Algorithm 2 presents the mapping procedure of CPA13, which first considers all ready tasks and extracts the task with highest priority. We use the highest bottom level as priority, i.e., the longest path from a node to the sink of the DAG. After extracting the ready task $v_j$, the procedure selects the $\alpha _j$ processors that first become idle. However, this allotment of $v_j$ might be packed (decreased in size) without increasing its completion time. In order to find such a smaller processor allotment for $v_j$ we perform a binary search on $v_j$’s allotments.

Table 2. Summary of complexity results, “t.p.” stands for “this paper”

Full size table

4.2 Asymptotic Run-Time Analysis

We determine the run-time complexity of CPA13 (the number of operations to perform) by examining the allocation and the mapping step separately. In the allocation phase of CPA13 (Algorithm 1), the benefit of a processor allotment is computed for all tasks ($O(nm)$). The body of the loop (line 12) determines the number of processors per precedence level ($O(n)$) and the critical path ($O(n+e)$). After selecting and modifying the best task, the critical path needs to be updated ($(O(n+e)$). The outer loop (line 12) is executed at most $n\cdot {}m$ times since then each tasks will have $m$ processors allotted to it. Thus, the complexity of the allocation phase is $O( nm ( n+e ) )$.

The mapping procedure (Algorithm 2) first extracts the task with highest priority ($O(\log n)$ using a heap) and selects the processors that become idle next ($O(m)$). We apply a binary search ($O(\log m)$) on the processors, but which need to be sorted by increasing finishing time first ($O(m \log m)$). Upon mapping a task, the algorithm visits every outgoing edge to detect ready tasks. In total over all iterations, $O(e)$ edges are visited in the procedure. Given that the loop in line 1 runs once for every task, the overall complexity of the mapping procedure is $O(n( \log {n} + m \log {m} ) + e)$.

Additionally, we present the asymptotic run-times of both the allocation and mapping procedure of related algorithms in Table 2. JZ06 and JZ12 denote the algorithms of Jansen and Zhang from 2006 [5] and 2012 [6]. The authors state that the LIST scheduling function requires $O(nm)$ operations, while $LP(p,q)$ denotes “the time to solve a linear program with p variables and q constraints” [5]. As the number of edges may be greater than $mn$, we updated this run-time to $O(mn+e)$. The suffix “NM+R” behind CPA and MCPA identifies our modified versions, which are aware of possibly increasing run-time functions (discussed in Sect. 5).

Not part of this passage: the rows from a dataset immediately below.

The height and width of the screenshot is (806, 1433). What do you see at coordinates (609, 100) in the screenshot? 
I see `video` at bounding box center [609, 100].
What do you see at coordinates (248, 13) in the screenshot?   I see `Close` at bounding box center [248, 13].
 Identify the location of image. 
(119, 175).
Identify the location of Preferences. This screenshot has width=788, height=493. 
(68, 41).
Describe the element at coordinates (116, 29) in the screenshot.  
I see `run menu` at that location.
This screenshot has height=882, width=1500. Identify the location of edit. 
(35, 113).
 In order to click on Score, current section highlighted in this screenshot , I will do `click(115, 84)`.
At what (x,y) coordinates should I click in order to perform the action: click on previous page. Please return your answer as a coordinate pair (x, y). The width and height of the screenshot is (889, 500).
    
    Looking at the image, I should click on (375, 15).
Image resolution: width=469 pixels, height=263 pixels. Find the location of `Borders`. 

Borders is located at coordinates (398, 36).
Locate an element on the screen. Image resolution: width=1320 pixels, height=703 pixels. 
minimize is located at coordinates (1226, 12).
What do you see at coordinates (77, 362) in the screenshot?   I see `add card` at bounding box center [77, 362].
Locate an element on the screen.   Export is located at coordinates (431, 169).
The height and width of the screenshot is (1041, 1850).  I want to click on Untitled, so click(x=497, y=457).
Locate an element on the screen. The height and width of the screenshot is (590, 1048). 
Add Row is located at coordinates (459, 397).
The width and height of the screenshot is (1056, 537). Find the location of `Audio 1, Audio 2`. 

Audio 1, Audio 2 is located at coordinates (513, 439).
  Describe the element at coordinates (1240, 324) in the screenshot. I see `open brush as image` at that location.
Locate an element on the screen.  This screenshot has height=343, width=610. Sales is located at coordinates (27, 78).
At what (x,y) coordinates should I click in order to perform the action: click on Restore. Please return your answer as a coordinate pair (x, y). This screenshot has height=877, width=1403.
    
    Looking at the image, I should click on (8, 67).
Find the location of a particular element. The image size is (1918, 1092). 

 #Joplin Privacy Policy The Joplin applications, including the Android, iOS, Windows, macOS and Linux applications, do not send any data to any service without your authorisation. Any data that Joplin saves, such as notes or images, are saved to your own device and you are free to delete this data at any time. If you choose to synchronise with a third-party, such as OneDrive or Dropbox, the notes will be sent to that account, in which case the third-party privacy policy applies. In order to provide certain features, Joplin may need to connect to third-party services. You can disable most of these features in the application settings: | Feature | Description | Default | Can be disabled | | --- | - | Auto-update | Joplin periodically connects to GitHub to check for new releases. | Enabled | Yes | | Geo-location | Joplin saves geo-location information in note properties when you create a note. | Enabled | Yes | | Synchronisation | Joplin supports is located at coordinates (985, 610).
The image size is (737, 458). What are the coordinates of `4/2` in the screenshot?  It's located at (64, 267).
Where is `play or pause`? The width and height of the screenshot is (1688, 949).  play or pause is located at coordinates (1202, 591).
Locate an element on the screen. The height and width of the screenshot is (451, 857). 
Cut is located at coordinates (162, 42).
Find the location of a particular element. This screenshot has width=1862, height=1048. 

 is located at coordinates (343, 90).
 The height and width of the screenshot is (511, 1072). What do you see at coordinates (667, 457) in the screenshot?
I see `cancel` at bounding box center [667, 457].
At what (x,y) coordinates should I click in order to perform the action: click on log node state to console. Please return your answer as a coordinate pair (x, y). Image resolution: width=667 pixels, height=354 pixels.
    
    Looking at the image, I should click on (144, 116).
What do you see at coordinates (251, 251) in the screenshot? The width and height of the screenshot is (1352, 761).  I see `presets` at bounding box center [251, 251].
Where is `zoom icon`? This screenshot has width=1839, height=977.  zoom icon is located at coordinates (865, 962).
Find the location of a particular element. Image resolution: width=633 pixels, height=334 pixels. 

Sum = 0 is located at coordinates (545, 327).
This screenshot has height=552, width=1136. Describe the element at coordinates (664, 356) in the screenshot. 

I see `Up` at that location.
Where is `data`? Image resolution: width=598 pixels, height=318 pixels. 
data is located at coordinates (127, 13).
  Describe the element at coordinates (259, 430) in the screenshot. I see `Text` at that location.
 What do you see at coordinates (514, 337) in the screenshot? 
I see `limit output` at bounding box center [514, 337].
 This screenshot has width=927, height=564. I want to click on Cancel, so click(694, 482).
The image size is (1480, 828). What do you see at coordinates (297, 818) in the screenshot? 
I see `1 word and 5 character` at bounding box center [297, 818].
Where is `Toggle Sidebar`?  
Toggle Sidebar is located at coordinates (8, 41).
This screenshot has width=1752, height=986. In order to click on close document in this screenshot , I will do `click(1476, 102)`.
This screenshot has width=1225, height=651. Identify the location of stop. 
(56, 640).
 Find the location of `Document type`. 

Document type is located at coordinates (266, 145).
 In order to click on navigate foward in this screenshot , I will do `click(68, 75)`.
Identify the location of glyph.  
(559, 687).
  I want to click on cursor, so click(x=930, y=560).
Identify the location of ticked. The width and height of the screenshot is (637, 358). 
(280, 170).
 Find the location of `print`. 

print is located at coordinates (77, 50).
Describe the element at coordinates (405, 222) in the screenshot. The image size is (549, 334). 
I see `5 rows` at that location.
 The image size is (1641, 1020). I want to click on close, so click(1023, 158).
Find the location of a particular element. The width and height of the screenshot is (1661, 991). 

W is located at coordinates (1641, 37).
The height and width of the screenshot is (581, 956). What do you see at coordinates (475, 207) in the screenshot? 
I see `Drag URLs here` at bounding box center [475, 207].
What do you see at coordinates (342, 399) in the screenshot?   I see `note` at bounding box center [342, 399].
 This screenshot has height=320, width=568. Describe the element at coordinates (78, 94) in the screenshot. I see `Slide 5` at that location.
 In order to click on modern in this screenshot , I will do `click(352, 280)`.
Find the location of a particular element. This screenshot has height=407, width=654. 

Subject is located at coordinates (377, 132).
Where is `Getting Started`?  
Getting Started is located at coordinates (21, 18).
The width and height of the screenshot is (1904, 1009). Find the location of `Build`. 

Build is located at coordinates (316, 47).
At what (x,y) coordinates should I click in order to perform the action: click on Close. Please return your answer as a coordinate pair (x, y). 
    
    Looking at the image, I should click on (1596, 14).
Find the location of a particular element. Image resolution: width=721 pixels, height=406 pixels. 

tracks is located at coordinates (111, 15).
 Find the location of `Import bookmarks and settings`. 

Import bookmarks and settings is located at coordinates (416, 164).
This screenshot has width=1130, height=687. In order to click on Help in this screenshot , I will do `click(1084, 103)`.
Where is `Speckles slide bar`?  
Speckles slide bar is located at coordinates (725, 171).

The evolutionary algorithm EMTS is input-dependent as it takes solutions of other heuristics for obtaining the initial population, and its run-time grows with the number of generations produced in the optimization process. Thus, EMTS calls the mapping function for each individual, and $r$ denotes the total number of individuals created.

5 Evaluation

We use simulation to evaluate CPA13 for two reasons: (1) Simulations allows us to obtain a statistically significant number of results. (2) Not many truly moldable applications exist, which would limit the variety of experiments.

5.1 DAGs and Platforms

We consider two types of DAGs in the simulation: (1) application DAGs that mimic existing parallel algorithms and (2) synthetic random DAGs. Strassen’s matrix multiplication algorithm and the Fast Fourier Transformation (FFT) are examples of application-oriented DAGs. To obtain different computation and scalability ratios, we keep the shape of these DAGs fixed but change the number of operations of each task. The synthetic DAGs are generated with DAGGEN [17] and contain 20, 50 or 100 nodes. Four parameters influence the DAG generation process: the width controls how many task can run in parallel, the regularity defines the uniformity of the number of tasks per DAG level, density specifies the number of edges, and jump denotes if and how many DAG levels an edge (arc) may span. In total, we created 400 FFT, 100 Strassen, 108 layered and 324 irregular DAGs. Layered DAGs have edges only between adjacent precedence levels ($jump=0$) and the tasks in one tree level have an equal number of operations.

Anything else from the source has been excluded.